Certainly, I am not making ridiculous claims like that scientists love research but not learning, or that writers love writing but not reading. I am talking about the priority. Consider the following two statements:

1. The point of scientific research is to understand the nature better.
2. The point of understanding the nature is to do the better scientific research.

At first, the second statement may seem odd. Some variations should help understand it better: 1. The point of understanding the nature is to apply that understanding; one application is as a basis for an effort to achieve deeper understanding. 2. The point of learning existing knowledge about the nature is to do research (as opposed to intrinsic value of such knowledge).

There is truth in both statements, but one does not necessarily agree with both statements to the same degree. I claim that average scientists are inclined to the second rather than the first. You could argue that I am imagining "performance-art scientist"; actually I am claiming that it is not an imagination, but probably a majority.

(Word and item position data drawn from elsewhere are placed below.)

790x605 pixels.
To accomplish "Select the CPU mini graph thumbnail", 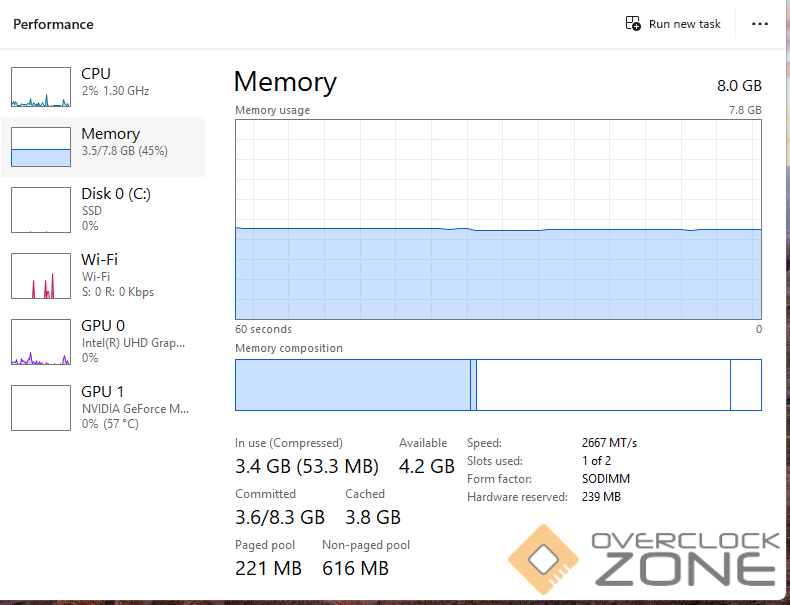I will coord(41,87).
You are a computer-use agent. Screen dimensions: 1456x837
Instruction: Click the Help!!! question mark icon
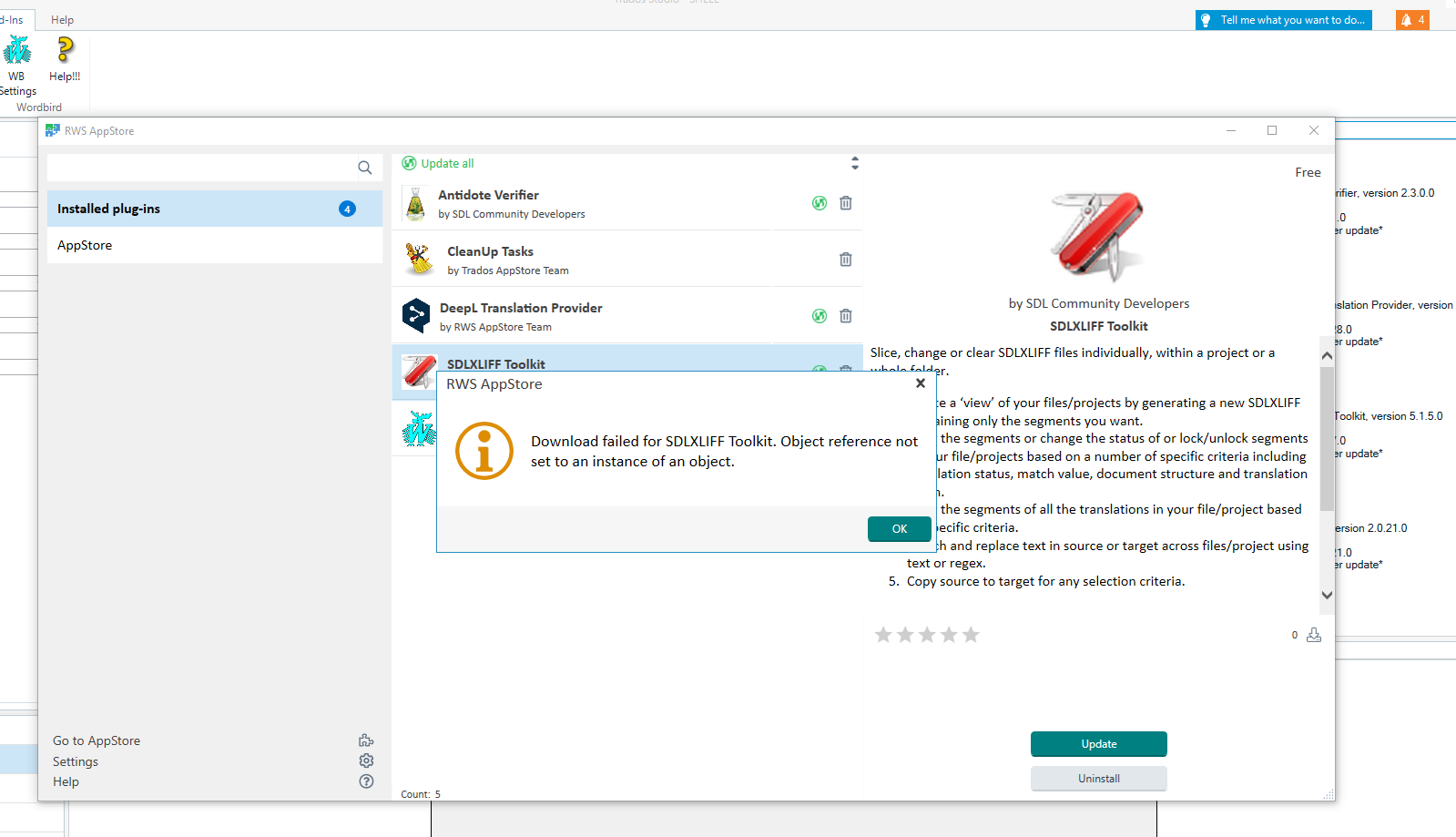coord(65,50)
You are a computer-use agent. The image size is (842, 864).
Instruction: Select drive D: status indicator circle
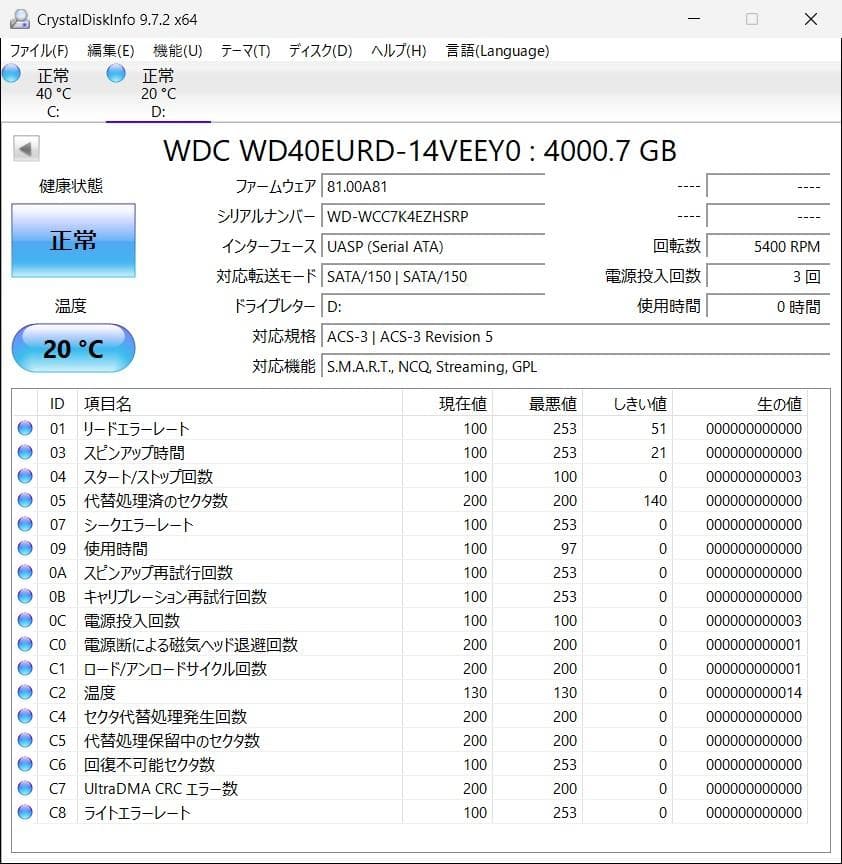pos(115,73)
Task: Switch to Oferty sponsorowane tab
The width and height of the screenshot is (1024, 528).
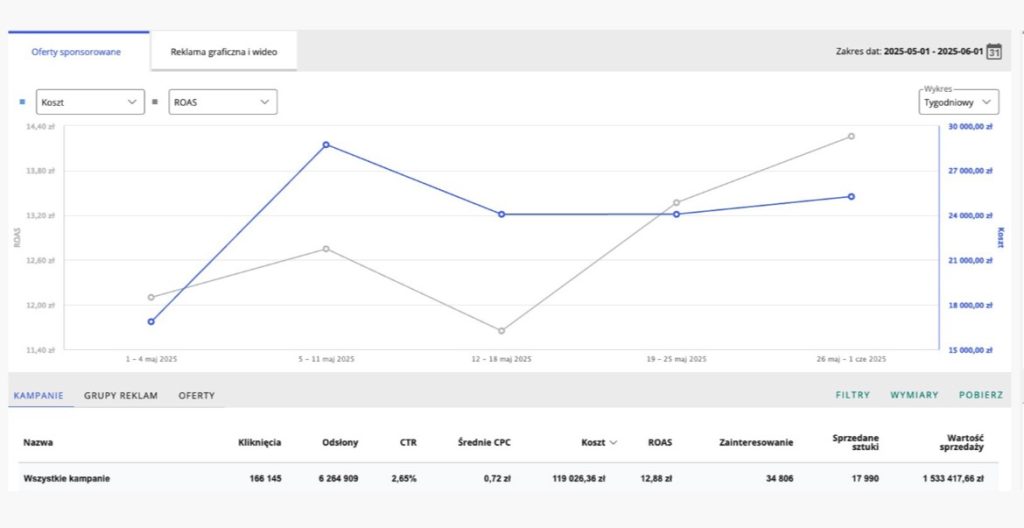Action: click(77, 51)
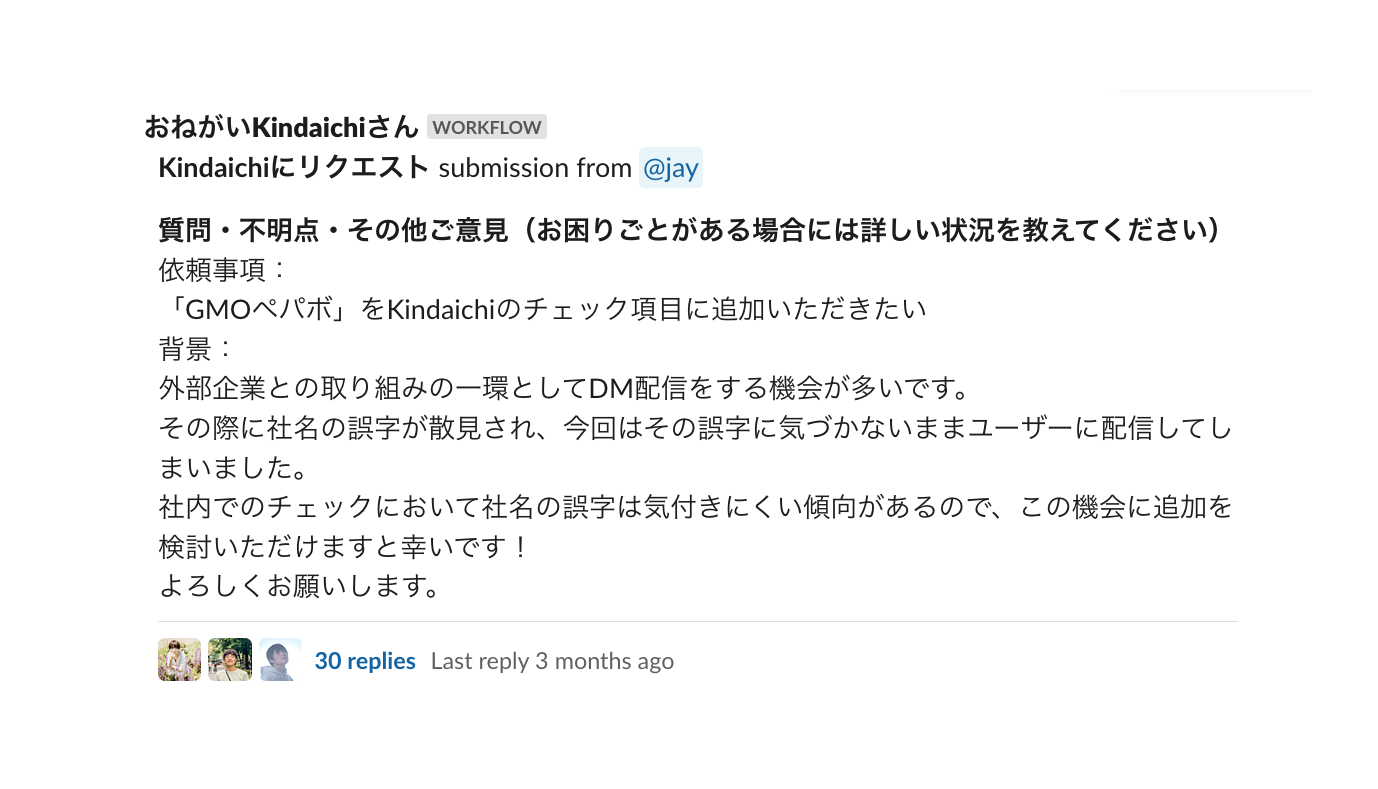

I will argue two points, that outcome is often not the most important, and that research is often primarily seen as a vehicle for further research.

It seems to me that scientists are often not too conscious about outcome of their research. The case of physicists participated in the Manhattan Project is a classic one.

As a student in the computer science department, I want to give another example. Computers are often said to be general purpose, which means, unlike calculators, televisons, or MP3 players, it can do many tasks (like calculation, playing video, and playing audio) given appropriate softwares and peripherals. It is also a common knowledge that general purpose computer chips are used heavily in military applications. If one wants to avoid any association with tanks or missiles because one is against wars, there is no way other than ceasing to work on electronic chip design at all. However, in reality, it won't be too much of exaggeration to assert that most electronic chip designers are utterly uninterested in most applications of their work -- applications that range from executing financial strategies in derivative market to producing virtual child pornography.

It also seems that research are often judged in terms of potential for further research, rather than in isolation. One often talks about "profitable line of research". Naive interpretation is that this refers to research that brings profit. It actually means that the research is likely to lead to further research.

So is the goal of the game of pinball. You win one game, you get to play another. For writers, you finish one novel, you get to write another. For mathematicians, you solve one difficult problem, you get to solve another. For engineers, be they civil engineers, computer hardware designers, or software developers, you complete one engineering project, you get to join another. For scientists, you research one subject, you get to research it further.

I am not saying that one particular round of pinball, or one theorem, or one bridge, or one paper is not important; but as or more important is the process of creation, and the hope of better future. Whatever you learn from others, by definition, is a thing of the past. Whatever you learned yourself, becomes a thing of the past when you learned it. Whatever you are yet to learn, especially if nobody has ever learned it, is the most interesting.

Speaking of my experience, I often longed for the beginning of a new software project when one project was almost at the end. The endgame is not as interesting. However, the endgame, or the polish, absolutely matters in commercial software development. I often thought that this is why most research software, as opposed to commercial software, lacks in polish -- because there is less pressure for the polished product.

If Rowling does not want to write another Harry Potter book, I can understand.